LESETEXT:

Eine Analyse des Ergebnisses der österreichischen Parlamentswahlen.

Wolfgang Schüssel ist der große Sieger der vorgezogenen österreichischen Nationalratswahl vom 24. November 2002. Der Stimmenzuwachs von 15,4 Prozentpunkten für seine Volkspartei ist der höchste, den eine Partei jemals bei einer Nationalratswahl erzielen konnte. Das Endergebnis im Detail (die Prozentangaben wurden auf eine Dezimalstelle auf- bzw. abgerundet):

1

Volkspartei (ÖVP)

42,3 Prozent (plus 15,4)

79 Mandate (plus 27)

2

Sozialdemokraten (SPÖ)

36,5 Prozent (plus 3,4)

69 Mandate (plus 4)

3

Freiheitliche (FPÖ)

10,0 Prozent (minus 16,9)

18 Mandate (minus 34)

4

Grüne

 9,5 Prozent (plus 2,1)

17 Mandate (plus 3)

5

Liberale (LIF)

 1,0 Prozent (minus 2,7)

0 (0)

6

Kommunisten (KPÖ)

 0,6 Prozent (plus 0,1)

0 (0)

7

Sonstige

 0,2 Prozent

 

 

Wie konnte es zu dieser politischen "Kontinentalverschiebung"1 kommen?

Als sich Wolfgang Schüssel, seit 1989 ununterbrochen ÖVP-Minister in SPÖ-geführten "Großen Koalitionen" und seit 1995 auch ÖVP-Obmann und Vizekanzler, Anfang 2000 durch einen Regierungspakt mit der rechtspopulistischen FPÖ des Jörg Haider zum Bundeskanzler machen ließ, wurde er mit einem Schlag zum politischen Buhmann der europäischen Öffentlichkeit. Die Empörung über die Koalition der österreichischen Christdemokraten mit der bis dahin von bundespolitischer Macht ferngehaltenen Haiderpartei ging sogar so weit, dass die 14 Mitgliedstaaten der EU bilaterale "Sanktionen" gegen die neue österreichische Regierung verhängten und einige christdemokratische Parteien den Ausschluss der ÖVP aus der Europäischen Volkspartei forderten.

BEREITGESTELLTE DATEN:
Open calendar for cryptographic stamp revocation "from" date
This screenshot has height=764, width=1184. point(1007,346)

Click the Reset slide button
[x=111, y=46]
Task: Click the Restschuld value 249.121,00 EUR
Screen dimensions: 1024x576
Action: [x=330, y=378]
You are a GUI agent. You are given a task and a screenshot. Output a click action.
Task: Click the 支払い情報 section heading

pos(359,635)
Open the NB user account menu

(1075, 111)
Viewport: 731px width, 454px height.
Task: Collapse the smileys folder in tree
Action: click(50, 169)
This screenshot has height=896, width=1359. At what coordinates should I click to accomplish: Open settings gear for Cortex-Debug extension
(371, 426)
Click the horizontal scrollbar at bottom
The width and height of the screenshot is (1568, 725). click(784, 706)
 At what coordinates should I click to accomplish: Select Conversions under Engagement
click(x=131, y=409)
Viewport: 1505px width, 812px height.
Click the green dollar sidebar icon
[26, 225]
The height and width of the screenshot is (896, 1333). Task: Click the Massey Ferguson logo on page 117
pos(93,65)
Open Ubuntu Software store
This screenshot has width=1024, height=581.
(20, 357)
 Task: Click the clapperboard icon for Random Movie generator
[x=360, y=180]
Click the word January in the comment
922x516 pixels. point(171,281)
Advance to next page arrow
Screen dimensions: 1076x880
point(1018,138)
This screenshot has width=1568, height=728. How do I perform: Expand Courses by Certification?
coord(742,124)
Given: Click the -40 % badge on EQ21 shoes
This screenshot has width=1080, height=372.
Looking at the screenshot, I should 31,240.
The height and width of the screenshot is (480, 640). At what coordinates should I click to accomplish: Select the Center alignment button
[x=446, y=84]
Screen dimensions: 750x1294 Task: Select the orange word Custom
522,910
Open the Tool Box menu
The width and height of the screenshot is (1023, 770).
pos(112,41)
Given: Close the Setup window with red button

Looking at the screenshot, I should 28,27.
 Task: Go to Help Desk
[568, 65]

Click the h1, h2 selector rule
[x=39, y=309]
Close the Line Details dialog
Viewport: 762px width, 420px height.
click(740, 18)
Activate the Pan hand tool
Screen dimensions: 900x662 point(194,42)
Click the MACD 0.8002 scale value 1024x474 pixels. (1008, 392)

AUFGABEN:
A. Gib aus dem Text über die Nationalratswahl den Abschnitt zwischen „Wolfgang Schüssel ist“ und „Mandate (plus 27)“, beide eingeschlossen, unverändert zurück.
B. Wie viele EU-Mitgliedstaaten verhängten laut dem Text über die Nationalratswahl Sanktionen gegen die neue österreichische Regierung?

LÖSUNGEN IN REIHENFOLGE:
A.
Wolfgang Schüssel ist der große Sieger der vorgezogenen österreichischen Nationalratswahl vom 24. November 2002. Der Stimmenzuwachs von 15,4 Prozentpunkten für seine Volkspartei ist der höchste, den eine Partei jemals bei einer Nationalratswahl erzielen konnte. Das Endergebnis im Detail (die Prozentangaben wurden auf eine Dezimalstelle auf- bzw. abgerundet):

1

Volkspartei (ÖVP)

42,3 Prozent (plus 15,4)

79 Mandate (plus 27)

B. Die 14 Mitgliedstaaten der EU.